- **Using the information**
1) Reproduce the passage on the Beslan hostage negotiations word for word, starting at "We will never" and ending at "to storm it.".
2) Write the next part of the passage on the Beslan hostage negotiations, picking up after its final sentence.

From Aushev’s interview, it becomes clear what the Russian authorities and President Putin were intending to do in order to free the hostages.
A reliable source has reported that immediately after the school was seized, Dzasokhov spoke with Putin by telephone and passed on the first demand made by the hostage takers: the freeing of comrades arrested following the major raid on Ingushetia on June 22. The Russian president agreed to set these prisoners free if the hostages were liberated.
There followed a pause while Moscow considered who should be given the job of negotiating. According to Aushev, “I understood that they had three days. That was their task: the thing should be resolved in three days – either one way or the other. But we lost one and a half days deciding who should go to them.”
Russian presidential adviser Aslanbek Aslakhanov – who is a Chechen politician - was brought from hospital where he was recovering from flu. Aslakhanov recounts what Putin told him in the course of a brief conversation, “Everything must be done to release the children peacefully. Do anything to reach an agreement.”
The importance attached to Aslakhanov’s mission can be judged by the fact he was assigned a plane to fly him to North Ossetia.
Aushev and Aslakhanov made plans to go in together and show the militants a statement by Chechen rebel president Aslan Maskhadov circulated on the internet, condemning the seizure of children as hostages.
With Dzasokhov, Aushev telephoned Maskhadov’s envoy in London, Akhmed Zakayev – who has strongly condemned the hostage-taking – and won a pledge from him to get Maskhadov to mediate for the release of the children. The only condition was safe passage for either Maskhadov or Zakayev to Beslan.
We will never know whether this mediation could have helped free the children.
According to Aushev, everything was going as planned until some unknown civilians fired gunshots at the school, children started “flying” out of the school and Russian commandos had no option but to storm it.
Aushev is certain that there was no plan to use force, “They are all telling lies, those who claim the attack had been pre-prepared.”
He insisted, “To tell you the truth, the most important thing is that we wanted to rescue the children. And the rest would be accounted for afterwards.”

- **Information provided**
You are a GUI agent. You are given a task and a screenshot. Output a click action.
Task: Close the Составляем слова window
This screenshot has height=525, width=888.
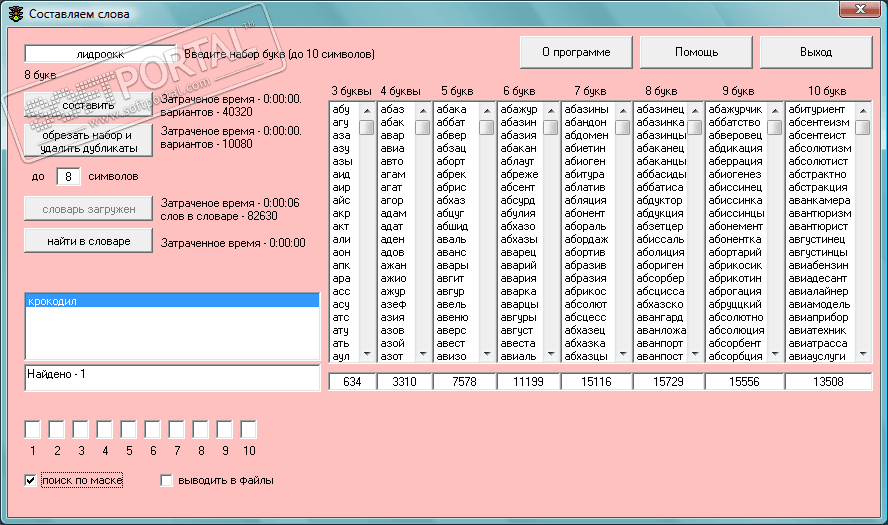[x=859, y=11]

- **Solved problems**
1)
We will never know whether this mediation could have helped free the children.
According to Aushev, everything was going as planned until some unknown civilians fired gunshots at the school, children started “flying” out of the school and Russian commandos had no option but to storm it.

2)
“The rest” was the militants’ demands, which were clearly impossible to fulfil. It would not be feasible to withdraw troops from Chechnya in one or two days, even supposing President Putin agreed to do so. Another demand that is said by some sources to have been conveyed to the Russian president was equally unrealistic: his resignation.
It is still far from clear what the attackers really wanted, and indeed who they were. One of them told the New York Times that they represented a group called Riyadh as-Salihin group (Gardens of the Righteous), whose creation was announced by Chechen rebel leader Shamil Basayev in 2002.
The raid – a meticulously planned dash outside Chechen territory executed at lightning speed – bears all the hallmarks of a Basayev operation, in which local knowledge was more important than anything else.
The presence of “nine or ten Arabs” whom Russian officials initially said they had found in the school has not yet been confirmed. A reported “black man” now appears to have been a dead hostage-taker whose face was covered in soot.
The Russian authorities continue to insist that this was an operation planned from abroad by an international group. Aushev said that when he offered to speak to the extremists in Vainakh, the common Chechen-Ingush language, he was told to speak Russian.
As with the Moscow theatre siege, the tragic outcome at Beslan leaves many worrying questions that may never be answered.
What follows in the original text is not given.